Another hit. “One Day at a Time” is another binge-worthy show by the Netflix conglomerate. With a twist, “One Day at a Time”, is a resurrected 1970s-1980s sitcom which originally aired on CBS. Previously written about a white single mother raising her two daughters, it has been adapted with a few more elements. Penelope is a single mother recently back from her deployment from Afghanistan who is raising her preteen son and high school daughter. Her mother is an immigrant from Cuba and lives in the living room of their mid-sized apartment which is walled off by a large hanging curtain. Mainly consisting of dialogue, this series tackles many complex issues of family life and cultural happenings. I enjoyed this series and because of it’s overarching themes and discourse, I give it a decent A-.
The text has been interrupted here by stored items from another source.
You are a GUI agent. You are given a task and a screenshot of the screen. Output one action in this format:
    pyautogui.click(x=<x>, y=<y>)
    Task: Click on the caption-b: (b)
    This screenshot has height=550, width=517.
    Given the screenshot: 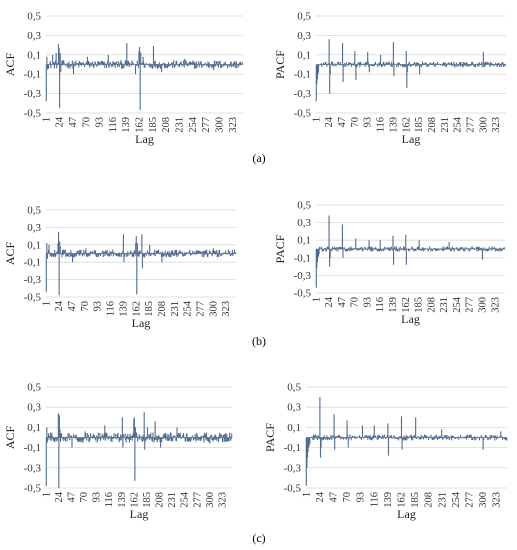 What is the action you would take?
    pyautogui.click(x=259, y=341)
    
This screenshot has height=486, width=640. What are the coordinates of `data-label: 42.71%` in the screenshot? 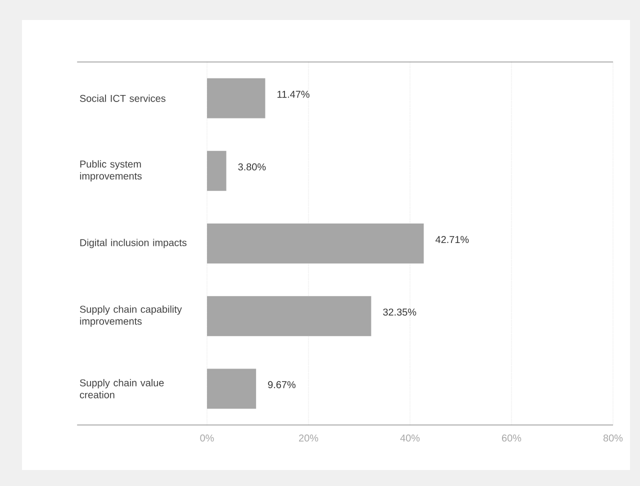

A place for discussion. Could you imagine having three generations of your family living in one apartment building? This situation was true for me growing up and many others worldwide. With differing generations and experiences, dialogue is an essential centerpiece for the homestead. This is the strength and main component of “One Day at a Time.” With 90% of the show taking place inside the walls of their home, much of the series is conversation. There is no shyness from producers as they cover every aspect of the Alvarez family through typical day-to-day situations and struggles. For example, Penelope (played by Justina Machado) is a single mother that is dealing with the effects of the Afghanistan war, raising kids, and sifting through a relationship with God. All the while, Elena (played by Isabella Gomez) struggles with her Cuban descent, breaking the shackles of modern day patriarchalism, and identifying her sexuality.

Time frame and predictability. My critique of the show is more observation rather than a negative comment. The showrunners Gloria Calderon Kellet and Mike Royce operate efficiently on a screen time of thirty minutes. Although, within these limitations the variables of laughs, plot, and character development become predictable. Whether the subject matter is sexism, racism, homosexuality, or pornography, the equation would become typical. The first ten minutes would be the light-hearted jokes amidst the laugh-tracked audience. The next ten, plot build up and character development. The last few minutes would be characters attempting to resolve issues and adapt through their inner conflicts.

For a great interview with Kellet and Royce check out this podcast from The Ringer Network.


Cross-coverage. One of my favorite sitcoms currently on air is “New Girl.” I love the dynamic of the characters and the speedily antic conversation. The screenplay of this show is fascinating as well. They use a concept called cross-coverage in which scenes are recorded from varying angles to capture reactions and interludes. Instead of actors entering and leaving the set, they all interact on stage while multiple crews track reactions on film. I.E., The character Nick Miller (Jake Johnson) is known for mispronouncing words in the series, but in reality, these were just mistakes made on set while he was trying to overcome a New York accent. These kinds of concepts and dialogue are why I love episodes of “New Girl” and “One Day at a Time.” Instead of a polished, edited, and fluffed series, you get one that is a bit ruff around the edges and full of genuine conversation.

Kellet and Royce go on to explain in this podcast that issues between characters are intentionally not settled by someone winning an argument or a finite solution. This is awesome because rarely does that happen in the real world. Reactions and conversations in this series are genuine and concern real people. Maybe cross-coverage can teach us a thing or two about film and dialogue. Instead of quarreling about arguments, political stances, and religious affiliations, maybe we should have an open concept about a person and her worldview. Let’s talk more and assume less.